The man who produced and starred in this film is a joke. He took decent actors (Et Tu, Bill Sadler?) and gave them some terrible lines to read. Then he had the audacity to put himself in the lead when he has no talent. There are PLENTY of better actors in Michigan than him. But instead of caring about the CRAFT of film-making, he just wanted to fulfill his fantasy of having Mena Suvari play his girlfriend. Mark, when Tom Arnold out-acts you, you need to WISE UP. I am begging you to stop making films. Seriously, your money could be spent on something so much better. Everything about this film is horrible: the special effects, the "action," the cinematography, and the music. The best you can hope for is that the Mystery Science Theatre 3000 crew will get a hold of this and give it the thrashing that it deserves.
Ghost Fever (1986)
If you can find it, see it!
Especially if you love horrible movies. When I first started watching it, all I could say was "I hope there's a dance sequence in it." Imagine my delight when not ONLY did the two main characters dance, but the main ghost began break dancing as well. AND on top of THAT, Sherman Hemsley sings the break dance song (not to mention the theme song). It makes me a little sad that he went broke because of this movie, but I've never liked him as an actor and he really should have known better. Not even the director would take credit for this movie (and you should check out some of the other films he directed!).

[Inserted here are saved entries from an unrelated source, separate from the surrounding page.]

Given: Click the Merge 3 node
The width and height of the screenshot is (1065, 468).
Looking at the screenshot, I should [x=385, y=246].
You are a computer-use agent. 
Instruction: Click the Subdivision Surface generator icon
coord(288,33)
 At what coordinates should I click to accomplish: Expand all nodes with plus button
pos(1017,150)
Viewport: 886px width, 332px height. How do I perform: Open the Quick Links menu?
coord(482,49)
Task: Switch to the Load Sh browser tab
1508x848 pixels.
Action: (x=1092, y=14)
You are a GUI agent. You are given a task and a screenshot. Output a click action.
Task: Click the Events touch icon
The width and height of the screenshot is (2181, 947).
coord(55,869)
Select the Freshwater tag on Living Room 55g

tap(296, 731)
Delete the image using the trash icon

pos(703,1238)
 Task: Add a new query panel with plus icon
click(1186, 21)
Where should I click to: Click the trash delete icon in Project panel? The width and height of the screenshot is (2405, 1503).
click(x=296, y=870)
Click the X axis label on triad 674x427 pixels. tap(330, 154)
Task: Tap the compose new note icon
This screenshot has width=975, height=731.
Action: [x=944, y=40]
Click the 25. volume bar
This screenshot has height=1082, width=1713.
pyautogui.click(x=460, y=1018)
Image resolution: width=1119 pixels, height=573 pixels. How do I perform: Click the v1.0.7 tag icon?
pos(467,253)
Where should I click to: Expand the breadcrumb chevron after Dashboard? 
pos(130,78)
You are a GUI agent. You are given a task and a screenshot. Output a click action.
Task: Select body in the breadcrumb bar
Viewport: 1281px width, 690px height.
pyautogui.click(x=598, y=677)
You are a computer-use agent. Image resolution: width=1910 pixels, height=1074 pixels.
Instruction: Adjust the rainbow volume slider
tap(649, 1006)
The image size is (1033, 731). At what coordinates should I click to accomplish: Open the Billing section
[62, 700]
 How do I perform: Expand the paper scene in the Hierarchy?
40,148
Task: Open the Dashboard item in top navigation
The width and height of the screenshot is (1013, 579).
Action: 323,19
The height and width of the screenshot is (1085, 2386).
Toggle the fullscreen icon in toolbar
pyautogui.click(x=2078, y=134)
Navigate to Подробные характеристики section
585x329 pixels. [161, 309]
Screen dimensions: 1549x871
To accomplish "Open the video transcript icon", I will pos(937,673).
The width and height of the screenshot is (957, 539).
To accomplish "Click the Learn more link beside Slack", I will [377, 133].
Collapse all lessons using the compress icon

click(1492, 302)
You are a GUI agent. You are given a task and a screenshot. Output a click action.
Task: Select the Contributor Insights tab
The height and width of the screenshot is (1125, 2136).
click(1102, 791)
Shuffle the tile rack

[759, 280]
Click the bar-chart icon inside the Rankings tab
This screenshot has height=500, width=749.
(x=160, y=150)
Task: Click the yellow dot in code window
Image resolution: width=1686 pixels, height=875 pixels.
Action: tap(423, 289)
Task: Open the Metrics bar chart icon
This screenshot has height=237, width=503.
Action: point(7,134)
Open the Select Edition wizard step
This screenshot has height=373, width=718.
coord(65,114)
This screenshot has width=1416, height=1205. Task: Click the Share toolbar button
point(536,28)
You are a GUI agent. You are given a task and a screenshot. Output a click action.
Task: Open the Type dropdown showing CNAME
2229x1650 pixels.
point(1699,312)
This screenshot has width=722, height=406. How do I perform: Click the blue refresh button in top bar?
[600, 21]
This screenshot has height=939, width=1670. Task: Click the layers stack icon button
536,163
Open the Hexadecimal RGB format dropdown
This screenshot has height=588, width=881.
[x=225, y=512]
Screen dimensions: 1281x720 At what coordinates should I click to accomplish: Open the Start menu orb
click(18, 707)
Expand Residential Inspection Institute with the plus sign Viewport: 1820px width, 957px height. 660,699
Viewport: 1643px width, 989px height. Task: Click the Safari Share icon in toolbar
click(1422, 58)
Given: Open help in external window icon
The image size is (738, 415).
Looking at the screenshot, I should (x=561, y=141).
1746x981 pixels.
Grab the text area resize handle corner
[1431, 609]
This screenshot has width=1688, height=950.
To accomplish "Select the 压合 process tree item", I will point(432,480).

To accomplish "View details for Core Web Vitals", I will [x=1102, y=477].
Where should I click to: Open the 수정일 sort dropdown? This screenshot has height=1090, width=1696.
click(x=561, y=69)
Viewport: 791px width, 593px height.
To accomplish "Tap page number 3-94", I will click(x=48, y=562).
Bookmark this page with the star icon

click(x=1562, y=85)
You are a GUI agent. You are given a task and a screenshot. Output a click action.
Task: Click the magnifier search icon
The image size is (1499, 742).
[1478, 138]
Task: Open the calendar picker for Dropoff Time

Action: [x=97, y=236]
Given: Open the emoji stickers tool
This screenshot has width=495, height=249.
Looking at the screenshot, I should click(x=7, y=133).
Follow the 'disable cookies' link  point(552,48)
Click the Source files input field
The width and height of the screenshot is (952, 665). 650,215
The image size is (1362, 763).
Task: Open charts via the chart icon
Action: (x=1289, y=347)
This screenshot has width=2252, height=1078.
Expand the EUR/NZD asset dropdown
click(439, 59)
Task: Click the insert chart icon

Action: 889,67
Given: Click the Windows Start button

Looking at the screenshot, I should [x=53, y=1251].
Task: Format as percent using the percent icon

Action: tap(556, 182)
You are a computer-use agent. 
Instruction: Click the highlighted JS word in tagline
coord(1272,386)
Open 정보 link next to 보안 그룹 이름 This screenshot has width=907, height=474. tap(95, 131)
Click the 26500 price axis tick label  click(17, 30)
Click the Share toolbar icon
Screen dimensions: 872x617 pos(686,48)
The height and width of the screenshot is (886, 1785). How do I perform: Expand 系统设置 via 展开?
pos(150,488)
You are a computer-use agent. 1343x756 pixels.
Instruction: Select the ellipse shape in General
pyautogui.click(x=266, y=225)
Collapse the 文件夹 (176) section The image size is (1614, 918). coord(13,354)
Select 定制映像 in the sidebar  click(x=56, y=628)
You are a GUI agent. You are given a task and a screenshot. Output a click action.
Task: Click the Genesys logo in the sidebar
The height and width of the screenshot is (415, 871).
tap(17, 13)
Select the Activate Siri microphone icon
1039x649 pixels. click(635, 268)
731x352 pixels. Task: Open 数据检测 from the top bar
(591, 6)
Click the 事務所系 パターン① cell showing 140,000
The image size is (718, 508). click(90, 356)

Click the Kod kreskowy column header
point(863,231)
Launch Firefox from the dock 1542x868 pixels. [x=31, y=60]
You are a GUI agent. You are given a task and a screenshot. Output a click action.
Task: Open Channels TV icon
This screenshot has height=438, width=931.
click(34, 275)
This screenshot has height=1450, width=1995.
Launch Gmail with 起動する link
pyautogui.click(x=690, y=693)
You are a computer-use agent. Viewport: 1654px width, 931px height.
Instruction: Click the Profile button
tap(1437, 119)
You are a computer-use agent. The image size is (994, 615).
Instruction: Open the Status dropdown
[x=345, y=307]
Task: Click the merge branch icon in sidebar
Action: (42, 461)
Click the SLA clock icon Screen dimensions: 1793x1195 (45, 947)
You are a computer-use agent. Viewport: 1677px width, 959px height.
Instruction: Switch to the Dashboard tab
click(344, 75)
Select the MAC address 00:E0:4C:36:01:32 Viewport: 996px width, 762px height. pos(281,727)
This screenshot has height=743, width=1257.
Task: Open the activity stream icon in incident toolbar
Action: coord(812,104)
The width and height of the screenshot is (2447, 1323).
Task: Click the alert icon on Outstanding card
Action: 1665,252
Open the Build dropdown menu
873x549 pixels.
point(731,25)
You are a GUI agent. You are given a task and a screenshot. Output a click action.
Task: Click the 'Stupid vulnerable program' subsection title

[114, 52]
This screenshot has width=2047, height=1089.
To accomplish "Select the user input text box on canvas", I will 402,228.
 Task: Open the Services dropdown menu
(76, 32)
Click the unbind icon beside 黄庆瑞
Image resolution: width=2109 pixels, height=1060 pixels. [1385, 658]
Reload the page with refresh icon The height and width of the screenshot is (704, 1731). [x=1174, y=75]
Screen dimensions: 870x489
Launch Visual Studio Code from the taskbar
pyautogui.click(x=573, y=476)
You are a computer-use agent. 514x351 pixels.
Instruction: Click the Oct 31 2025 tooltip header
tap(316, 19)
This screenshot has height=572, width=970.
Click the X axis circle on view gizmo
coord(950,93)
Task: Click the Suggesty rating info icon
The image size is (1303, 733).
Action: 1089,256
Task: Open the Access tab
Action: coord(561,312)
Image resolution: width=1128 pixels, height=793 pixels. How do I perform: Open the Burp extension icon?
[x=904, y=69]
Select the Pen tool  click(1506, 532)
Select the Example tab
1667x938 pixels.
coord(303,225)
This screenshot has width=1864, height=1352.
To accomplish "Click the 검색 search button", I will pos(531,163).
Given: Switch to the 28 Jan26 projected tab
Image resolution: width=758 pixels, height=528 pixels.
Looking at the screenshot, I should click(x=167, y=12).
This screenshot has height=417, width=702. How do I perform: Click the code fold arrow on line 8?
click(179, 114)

One note of warning, though, the writer seemed to really like jokes about the, um, male lower regions. For example, one of the characters discovers a book called "Groins of the Darker Species." I am not kidding. And that, to me, is the most disturbing part of the film. Other than that, find the most obscure video rental store in your town, get the movie, invite all your friends over, and laugh until you cry with Ghost Fever.
Six Weeks (1982)
Some critics saw this movie as tedious and contrived, and the first time I saw this movie, I agreed with them. But upon my second viewing, I noticed something: The performances are brilliant. The lead actors broke one of the rules of romantic movies (the man should always be taller than the woman), and it gave a sense of realism to the movie that was refreshing. Dudley Moore is an incredible actor, and this is a must-see for any die-hard fans. If you feel disappointed after you watch it, wait a few months and watch it again, you'll be glad that you did.
The X Files (1993)
Truly an original
When the X-Files first aired, many people discarded it as another Twilight Zone ripoff to be viewed only by sci-fi nerds. I thought this too, but then I actually watched it. Not only did it intrigue me, it consumed me. I was only 11 at the time and at first it was simply my interest in the paranormal. But then it became a sort of ultra intelligent, sci-fi soap opera that I couldn't stop watching. The superior writing, directing, and acting were the anchors that kept the show successful for 9 years. At no point in the show's run did I think "Gee, they're really running out of ideas." And the feature film was an absolute treat for fans and non-fans alike. Chris Carter struck gold here, and not just because it's a sci-fi show. Each episode is a 60 minute movie, complete with dynamic character development and suspense. I've grown up with this show. I feel very much a part of the drama that Mulder and Scully have gone through, and I hope that, through reruns, generations to come will be able to experience the journey as I have.